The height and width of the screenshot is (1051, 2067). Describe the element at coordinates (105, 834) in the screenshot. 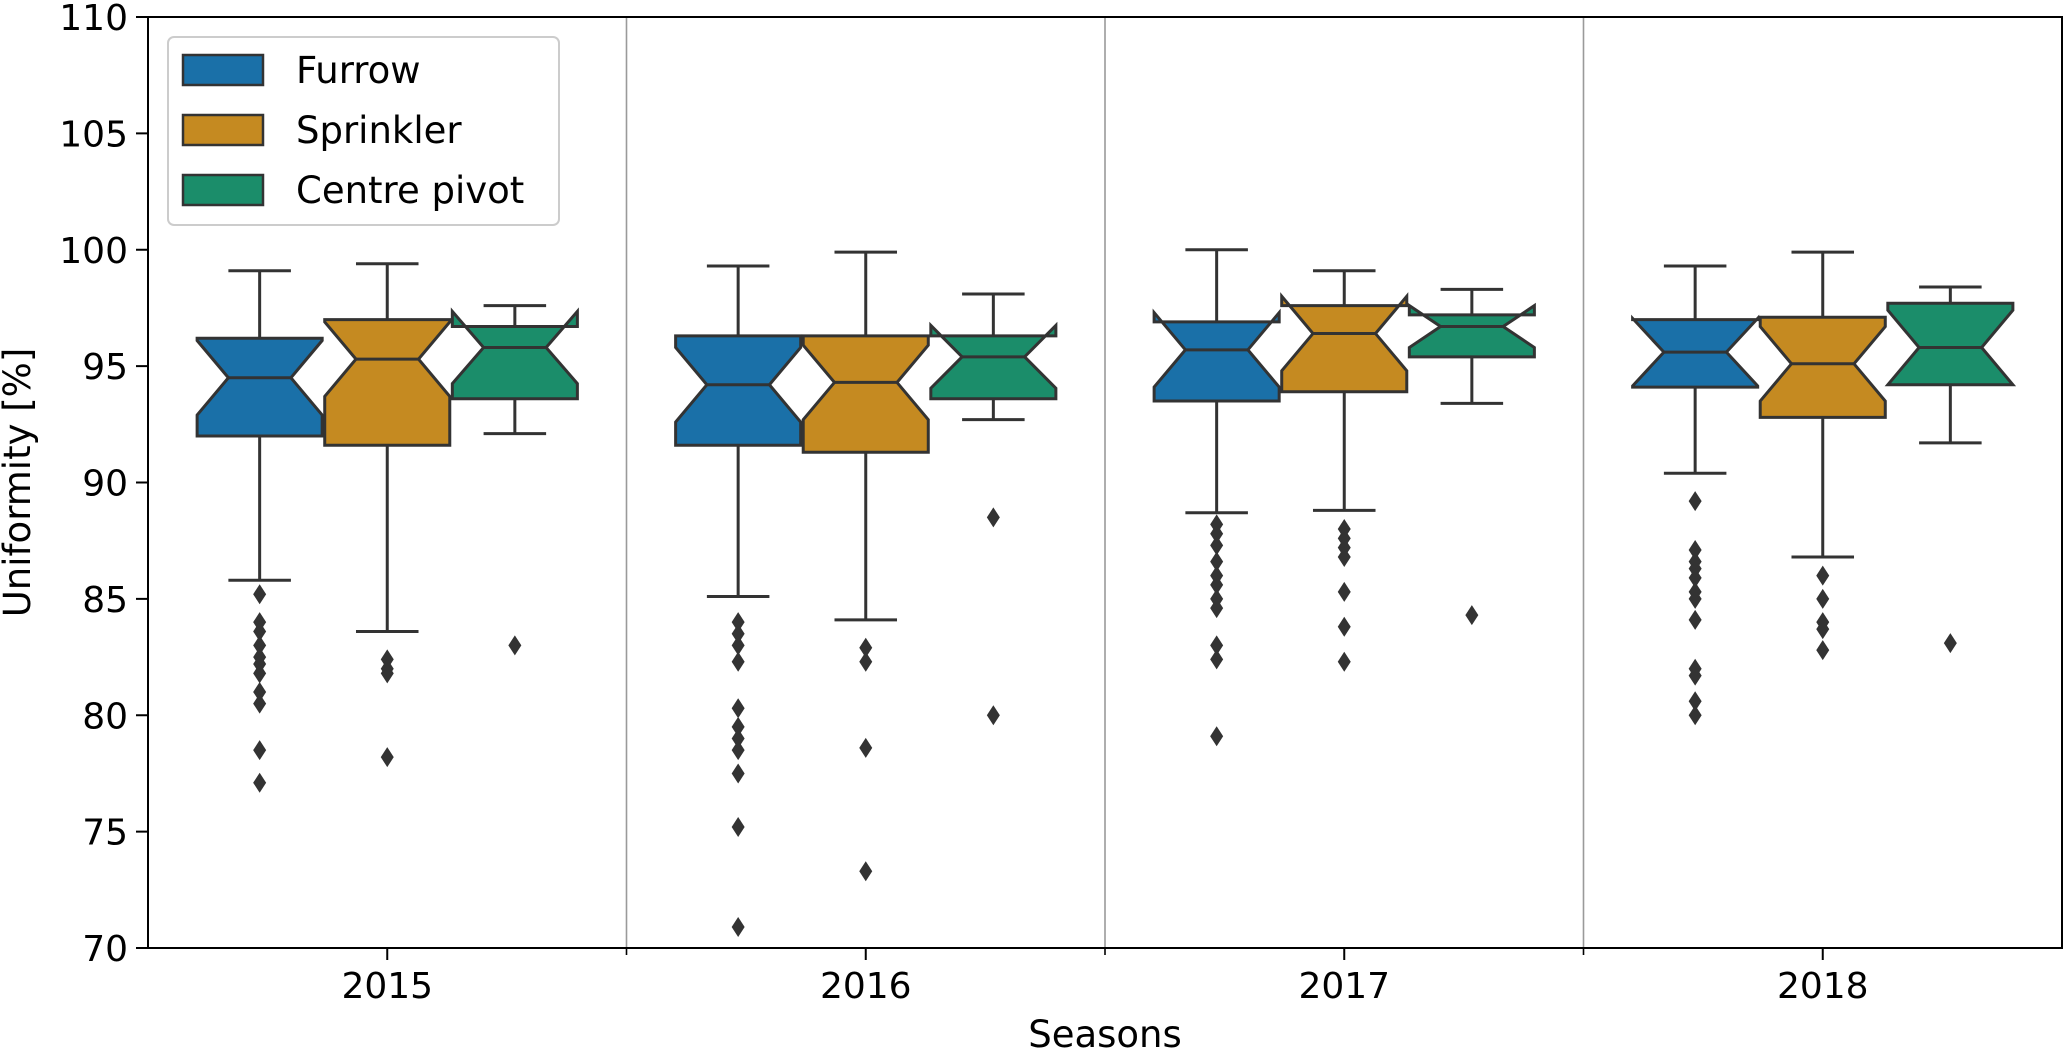

I see `y-tick-label: 75` at that location.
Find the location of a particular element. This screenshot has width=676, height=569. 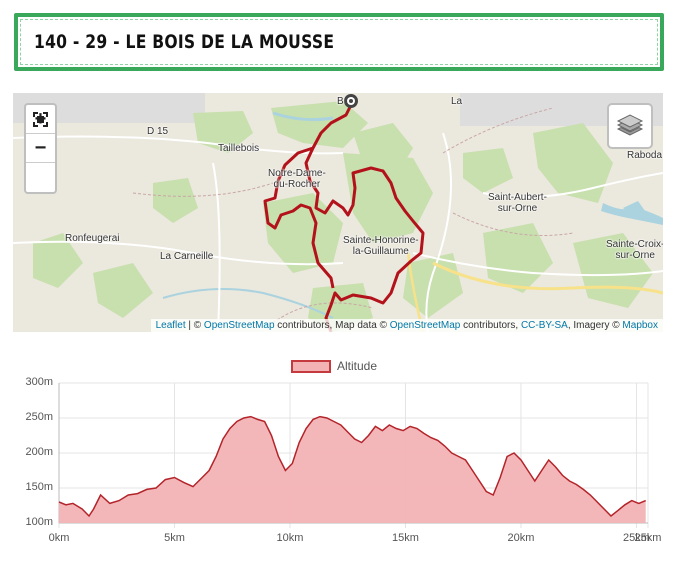

y-tick-label: 150m is located at coordinates (39, 487).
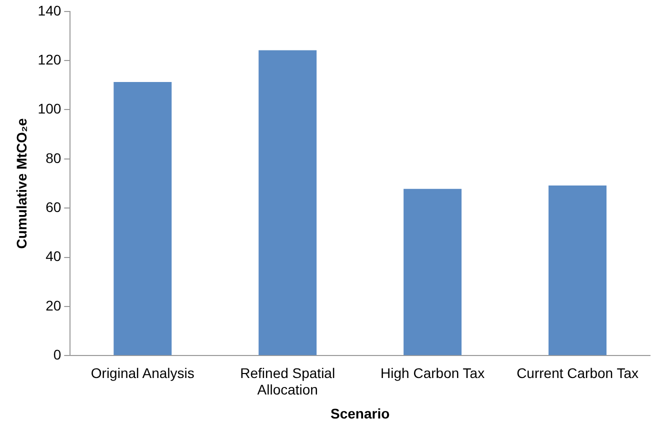 The height and width of the screenshot is (433, 662). I want to click on x-tick-label: Current Carbon Tax, so click(577, 372).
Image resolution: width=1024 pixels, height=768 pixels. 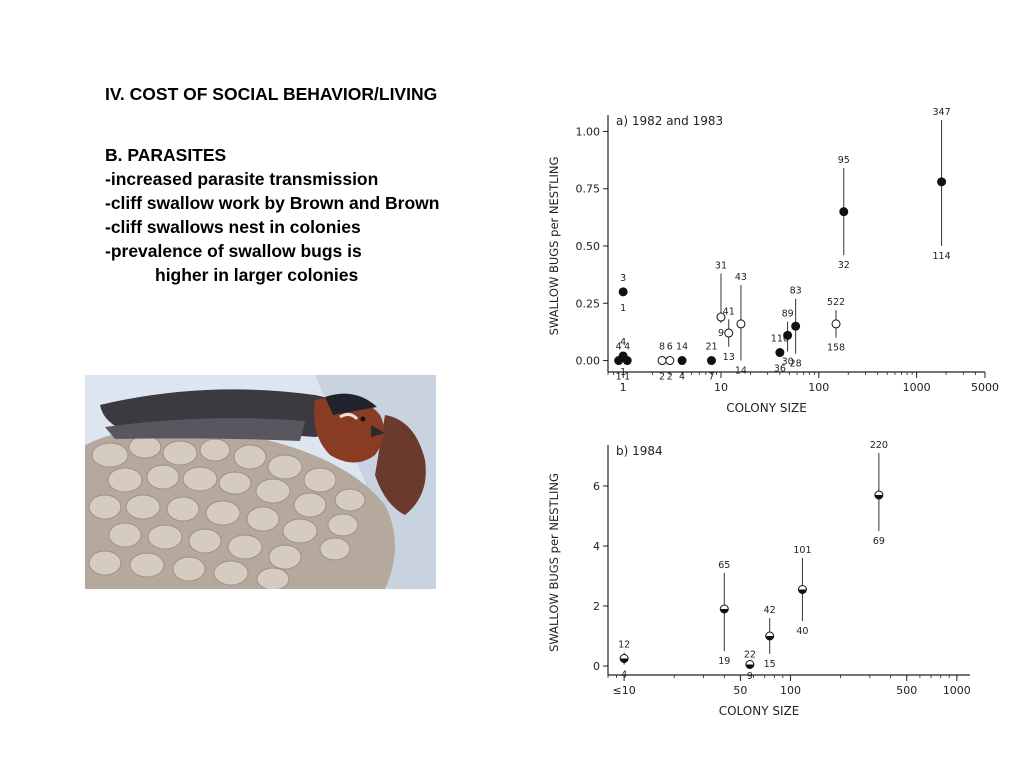 I want to click on bullet-item: -prevalence of swallow bugs is, so click(x=234, y=251).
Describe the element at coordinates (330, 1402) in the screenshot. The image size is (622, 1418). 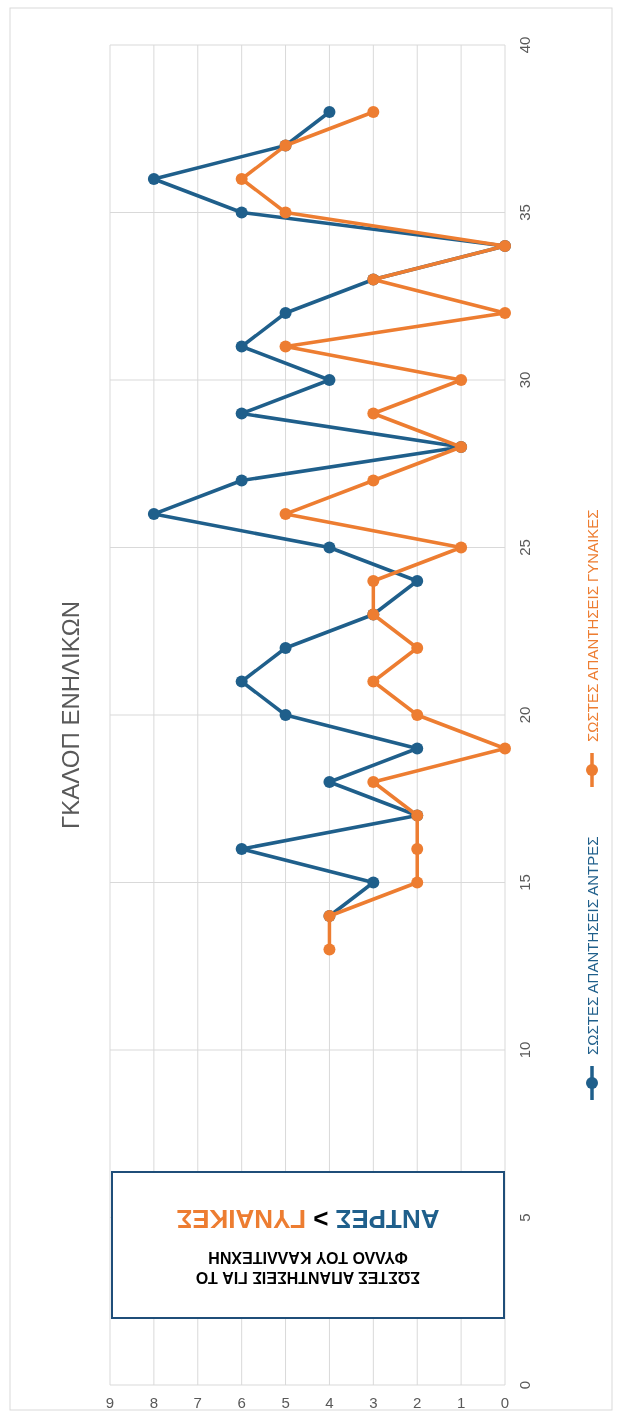
I see `x-tick-label: 4` at that location.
****************
Can you reproduce everything from the line containing "Describe the element at coordinates (330, 1402)" down to the end of the listing, word for word, without the pictures?

*Result below:*
Describe the element at coordinates (330, 1402) in the screenshot. The image size is (622, 1418). 
I see `x-tick-label: 4` at that location.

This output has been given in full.